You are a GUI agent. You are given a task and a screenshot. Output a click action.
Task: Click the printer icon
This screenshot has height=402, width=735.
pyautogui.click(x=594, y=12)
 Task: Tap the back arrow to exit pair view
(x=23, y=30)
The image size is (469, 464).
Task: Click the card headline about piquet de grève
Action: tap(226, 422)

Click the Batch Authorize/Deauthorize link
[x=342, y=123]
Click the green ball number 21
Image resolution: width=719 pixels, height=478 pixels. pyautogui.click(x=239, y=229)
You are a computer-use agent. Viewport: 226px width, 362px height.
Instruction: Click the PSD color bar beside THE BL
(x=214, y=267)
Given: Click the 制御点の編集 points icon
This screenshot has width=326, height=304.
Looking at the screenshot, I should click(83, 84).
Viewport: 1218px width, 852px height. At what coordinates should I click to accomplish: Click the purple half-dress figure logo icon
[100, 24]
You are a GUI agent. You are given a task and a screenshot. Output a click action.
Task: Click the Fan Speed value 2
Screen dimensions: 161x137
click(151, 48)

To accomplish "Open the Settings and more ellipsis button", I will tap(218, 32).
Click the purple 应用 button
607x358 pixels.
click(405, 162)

What you are asked to do: For this exercise, transcribe the whole listing verbatim.

Response area:
You are a GUI agent. You are given a task and a screenshot. Output a click action.
Task: Click the printer icon
This screenshot has height=402, width=735.
pyautogui.click(x=594, y=12)
 Task: Tap the back arrow to exit pair view
(x=23, y=30)
The image size is (469, 464).
Task: Click the card headline about piquet de grève
Action: tap(226, 422)

Click the Batch Authorize/Deauthorize link
[x=342, y=123]
Click the green ball number 21
Image resolution: width=719 pixels, height=478 pixels. pyautogui.click(x=239, y=229)
You are a computer-use agent. Viewport: 226px width, 362px height.
Instruction: Click the PSD color bar beside THE BL
(x=214, y=267)
Given: Click the 制御点の編集 points icon
This screenshot has width=326, height=304.
Looking at the screenshot, I should click(83, 84).
Viewport: 1218px width, 852px height. At what coordinates should I click to accomplish: Click the purple half-dress figure logo icon
[100, 24]
You are a GUI agent. You are given a task and a screenshot. Output a click action.
Task: Click the Fan Speed value 2
Screen dimensions: 161x137
click(151, 48)

To accomplish "Open the Settings and more ellipsis button", I will tap(218, 32).
Click the purple 应用 button
607x358 pixels.
click(405, 162)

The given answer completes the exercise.